Soltanto lo scorso 29 giugno i condomini di Via Venezia, vittime del fallimento Soficoop, sono stati in Prefettura per spiegare al funzionario competente l’intricata e spinosa vicenda che da circa un trentennio vede cinquanta famiglie alle prese con avvocati e nelle aule del tribunale per difendere le loro case che, a giorni andranno all’asta. L’incontro pare non abbia portato a nulla di fatto poiché la vicenda coinvolge anche L’Ente Comunale e serve la presenza del sindaco che, pur non tirandosi indietro rispetto al confronto con gli avvocati di parte, è accusato dalle famiglie e dai gruppi consiliari di opposizione di non aver osato più di tanto con la ditta Soficoop e di non aver voluto ritirare la convenzione.

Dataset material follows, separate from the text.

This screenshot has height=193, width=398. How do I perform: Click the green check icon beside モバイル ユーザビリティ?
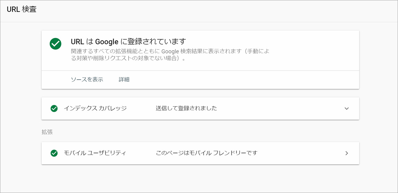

“Ho cercato di spiegare più volte alle famiglie- chiarisce il sindaco Piccolo- che farò tutto quanto la legge mi consentirà di fare per loro, ma non è facile riparare a tutti agli errori fatti in tanti anni da chi mi ha preceduto e nello stesso tempo è mio dovere salvaguardare il bene comune ed evitare a tutti i costi il dissesto finanziario. In ogni modo, così come ho sempre fatto, non mi tirerò indietro nell’intraprendere qualsiasi strada di confronto e chiarimento, tant’è che mercoledì sarò in Prefettura a colloquio con il vice-prefetto, a cui esporrò la situazione e chiederò un aiuto concreto per trovare la migliore soluzione possibile a questa intricata e incresciosa vicenda”.